White, red and pink blogules to the World in 2020

The CER (Centre for European Reform ) and Accenture recently waged a debate about the World in 2020, partly fueled by Mark Leonard's essay "Divided world: The struggle for supremacy". The democracy vs autocracy divide sounds a little bit white vs black to me, and I may add a few other key structural changes within :
- America enjoying good demography dynamics but becoming more monolithic, more focused on itself, welcoming fewer influences from abroad. Growing old a different way.
- At the opposite of this Mainland Amerika, China is embracing its own diversity. Chinese imperialism is no more about spreading a unique monolithic model but about a much smarter pervasiveness, leveraging on all minorities instead of crushing cultural diversity (ie China intends to build the core of Koreanhood on its very soil, claims the Koguryo cultural heritage, and position the Korean peninsula as a motherland's satellite).
- What I call "Asianitude" keeps growing. Asian countries developping intra-asian relationships beyond the traditional bilateral relationships with Western countries, students and executives moving from places to places, a common ground and cultural identity, a sense of belonging to the same community at the individuals level...
- The Korean moment. Surrounded by ambitious giants (and a Japan dangerously returning to ultra nationalism and Showa-style fascism), seen as the herald of cultural diversity for other Asian nations, Korea has to cope with the collapse of North Korea. In what I call the Albania scenario, the people who used to live in a quasi sect are totally unprepared for a market economy : con men and gurus get the bulk of the values they received as a kick start in a new world.
- The turn of the millenium rise of fundamentalism (Christian in the US and Eastern Europe, Jewish in Eretz Israel and Islamist everywhere) may last if democracies keep electing leaders who put religion at the top of their not so hidden agendas (the collapse of Iraq, the rise of Iran as the regional threat, and the boost to fundamentalists across the globe were not collateral damage but the very aim of Bush's game). And while terrorists trained in Iraq blossom on new urban and suburban playgrounds, al Qaeda survivors and wannabes focus on rural Asia, Africa and South America.

20050720

Red blogules to hypocrisy - what Bush doctrine ?

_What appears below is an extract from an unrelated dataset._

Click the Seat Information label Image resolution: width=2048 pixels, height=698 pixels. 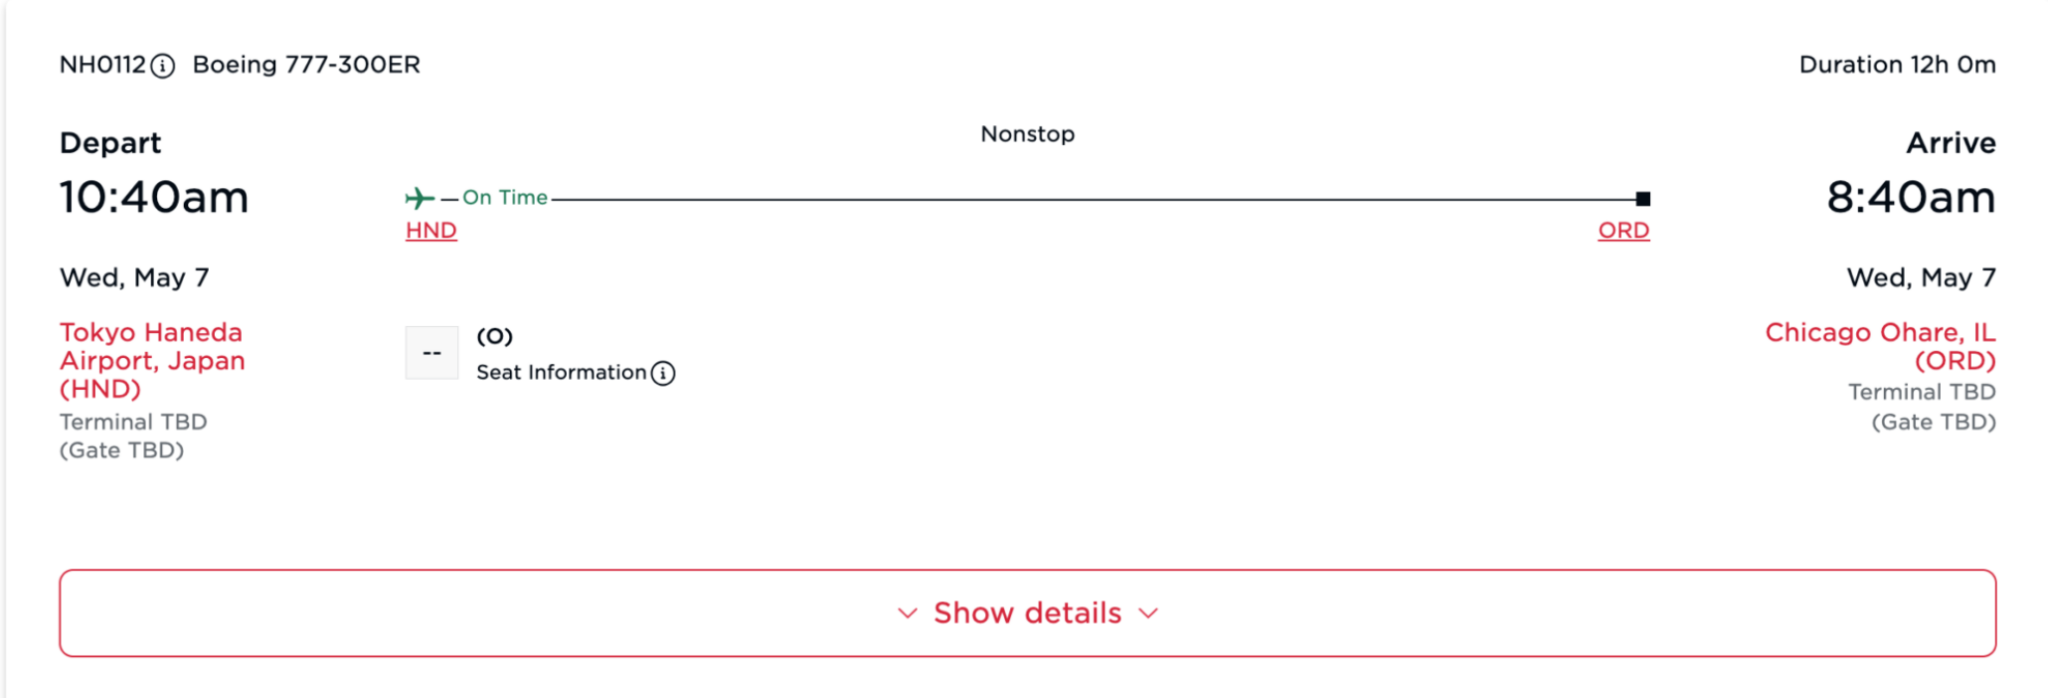pos(561,372)
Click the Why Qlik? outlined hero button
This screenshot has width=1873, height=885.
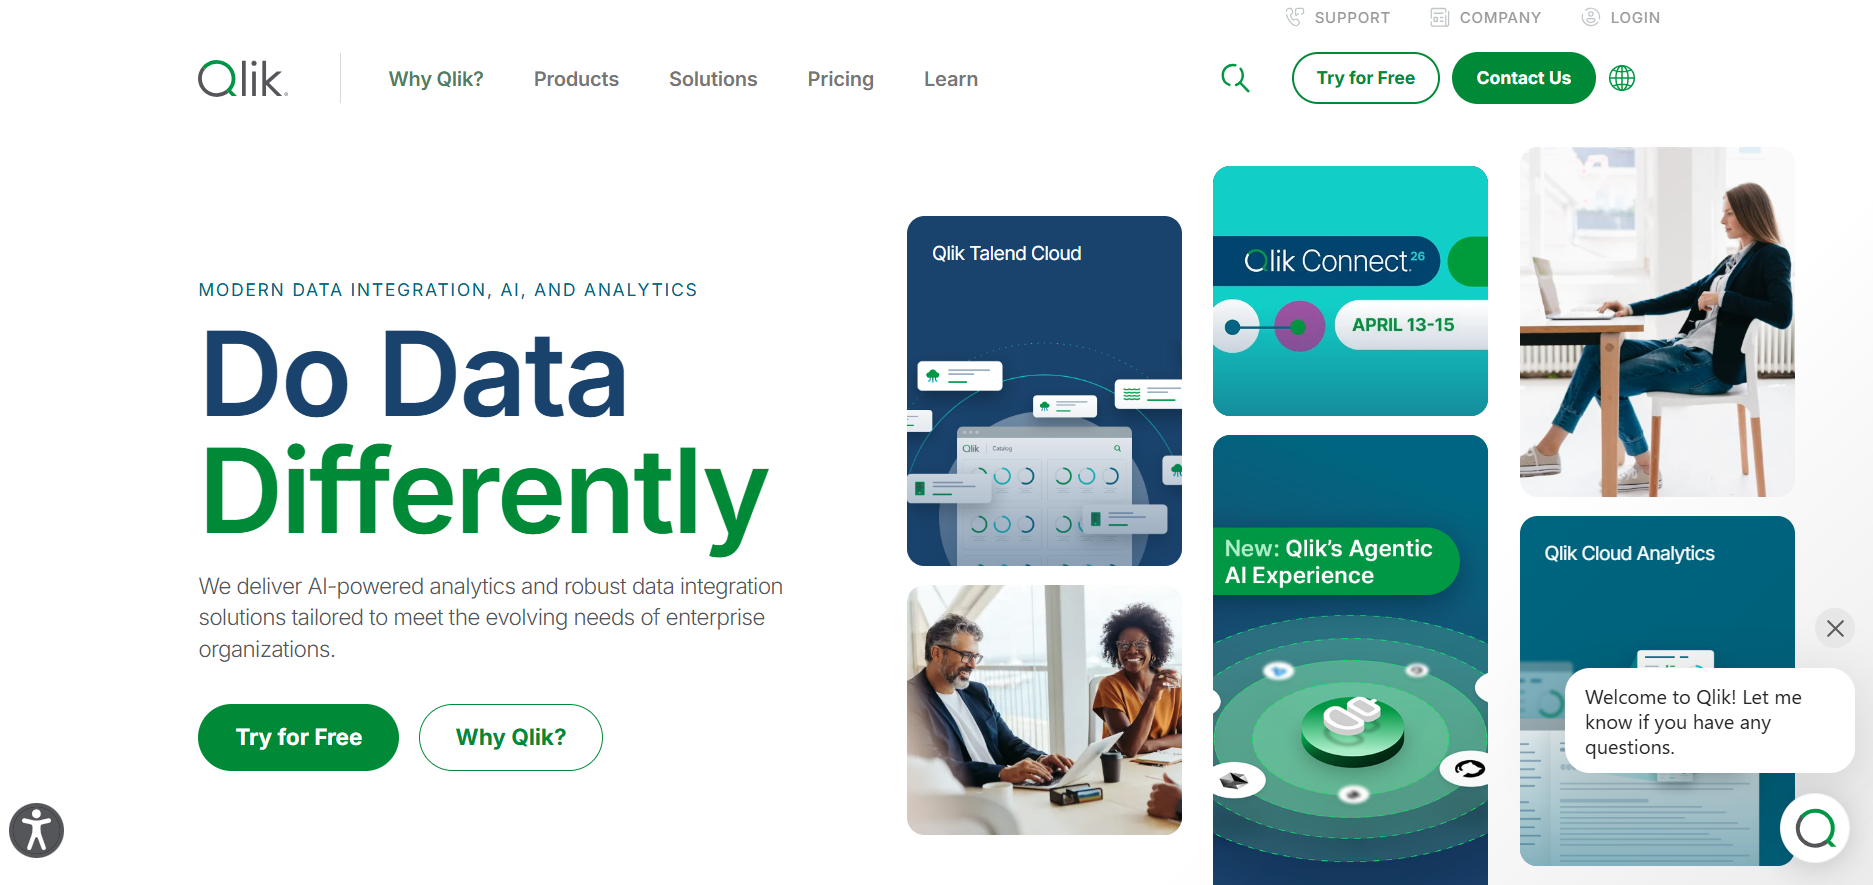point(511,737)
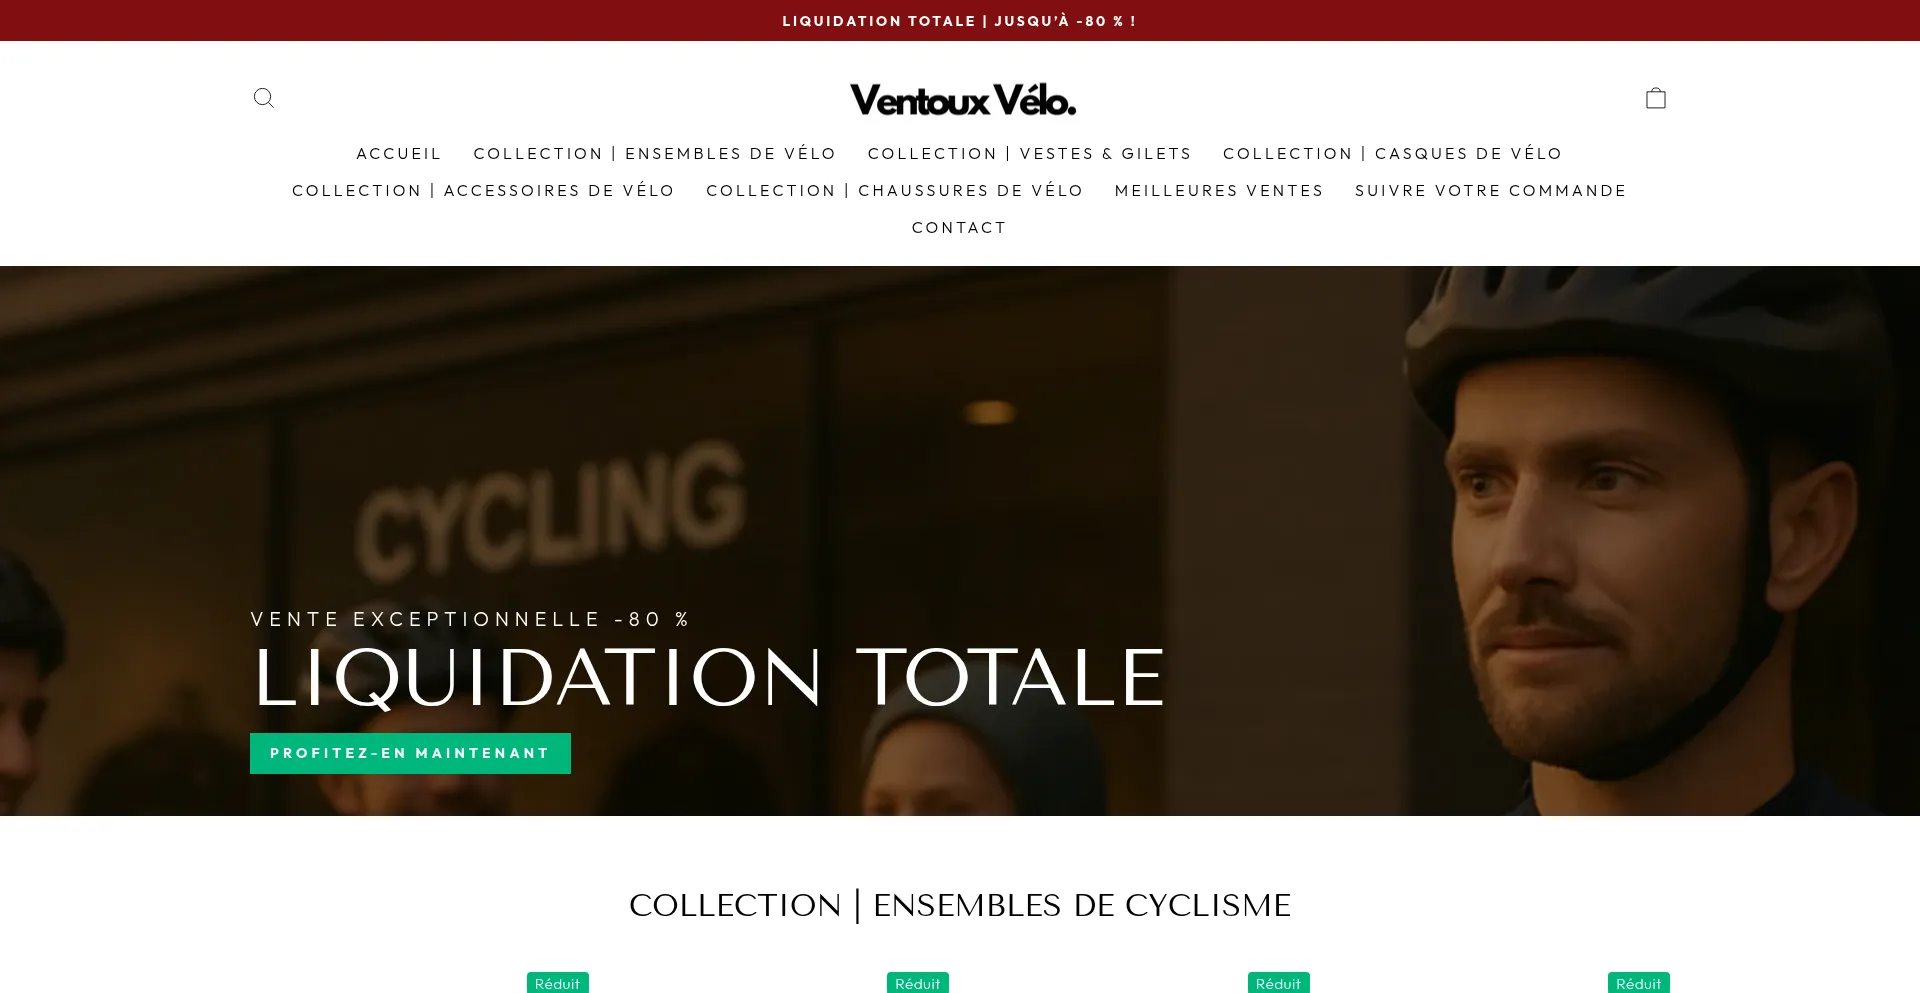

North Korea back to the 6 party talks ? Thank the very official US-NK meeting, a total renouncement to the Bush dogma : we don't talk to dictators (er... make that "this kind of dictators").
Iran and Irak restoring diplomatic links ? Thank the US-backed Iraqi government for initiating a meeting the US wouldn't want to be known as the actual initiator.
$500M for Iraq from the World Bank ? Thank the same US-backed Iraqi government for asking a favor which had been denied to the country since 1973. Thank also Paul Wolfowitz for making a priority of
what we expected from him (outsourcing the US deficit created by the Iraqi quagmire) instead of what he said he would do (fighting against poverty in Africa).
The World is better when the US don't follow the Bush doctrine.
And the World would definitely be even a better place if the US didn't follow it in the first place.